I believe I posted that I'd stayed awake through about half of Our Man in Havana when shown on TCM a few nights ago?
Well, it was so damned appealing that the next day I took out the Twilight Time Blu-ray and watched it straight through from the beginning. I was glued to it throughout.
I think I read the Graham Greene book just before seeing it some years ago, and I loved both. Now I've got to read it again, because after this viewing I'm declaring this to be one of my top favorite movies. (Top ten? Top five? Top fifty? I don't play those games. I'm just stating that it's one of my supremely favorite movies, and that list is expandable as needed.)
Somehow I'd missed before that Greene wrote the screenplay. Did he write any others? I'll have to check. But this film, man...

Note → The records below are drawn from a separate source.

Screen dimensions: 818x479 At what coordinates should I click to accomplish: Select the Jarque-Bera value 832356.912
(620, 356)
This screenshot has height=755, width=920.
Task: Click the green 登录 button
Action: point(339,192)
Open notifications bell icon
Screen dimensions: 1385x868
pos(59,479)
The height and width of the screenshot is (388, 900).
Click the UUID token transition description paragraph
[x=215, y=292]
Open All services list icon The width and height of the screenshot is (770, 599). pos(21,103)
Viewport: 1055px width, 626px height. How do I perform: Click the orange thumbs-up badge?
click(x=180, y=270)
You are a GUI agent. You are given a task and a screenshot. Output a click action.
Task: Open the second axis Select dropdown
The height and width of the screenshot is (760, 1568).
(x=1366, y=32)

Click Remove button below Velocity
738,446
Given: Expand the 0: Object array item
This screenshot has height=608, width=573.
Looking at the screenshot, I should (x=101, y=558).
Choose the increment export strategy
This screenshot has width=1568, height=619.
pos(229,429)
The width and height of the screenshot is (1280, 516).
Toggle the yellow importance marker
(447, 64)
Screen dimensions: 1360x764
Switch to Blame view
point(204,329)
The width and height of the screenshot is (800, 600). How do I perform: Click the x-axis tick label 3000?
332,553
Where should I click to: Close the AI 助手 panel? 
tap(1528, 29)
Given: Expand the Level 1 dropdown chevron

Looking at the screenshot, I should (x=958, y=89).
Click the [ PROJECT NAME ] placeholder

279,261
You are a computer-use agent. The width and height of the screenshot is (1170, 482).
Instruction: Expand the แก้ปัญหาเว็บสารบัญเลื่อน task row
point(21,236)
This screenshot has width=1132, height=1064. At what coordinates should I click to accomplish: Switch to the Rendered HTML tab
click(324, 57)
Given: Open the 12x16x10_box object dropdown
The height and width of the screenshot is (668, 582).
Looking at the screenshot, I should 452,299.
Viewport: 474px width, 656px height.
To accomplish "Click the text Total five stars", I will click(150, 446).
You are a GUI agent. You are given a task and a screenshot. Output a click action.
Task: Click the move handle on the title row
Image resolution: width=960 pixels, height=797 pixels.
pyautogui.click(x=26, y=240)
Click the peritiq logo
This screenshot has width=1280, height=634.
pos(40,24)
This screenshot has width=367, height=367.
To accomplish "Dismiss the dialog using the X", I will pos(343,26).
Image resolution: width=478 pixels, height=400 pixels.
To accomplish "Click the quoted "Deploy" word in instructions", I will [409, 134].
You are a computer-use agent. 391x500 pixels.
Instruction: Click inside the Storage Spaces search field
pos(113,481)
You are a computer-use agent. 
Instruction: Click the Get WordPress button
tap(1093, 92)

The B&W Cinemascope is stunning. The cast (Alec Guinness, Burl Ives, Noël Coward, Ernie Kovacs, Maureen O'Hara) is uniquely great. And not least, though lighthearted in certain respects, it's also one of the great Cold War films, one of my favorite categories in film and literature. It doesn't even have a score, just "diegetic" music. And it doesn't need any more than that. It is, in short, in my humble blah blah blah, a perfect movie.
I couldn't be happier to have that Blu-ray. Prior to Twilight Time, it was only ever issued on DVD in the U.S., and even now, the only in-print Blu-rays I saw on a very quick search are imports of unknown provenance.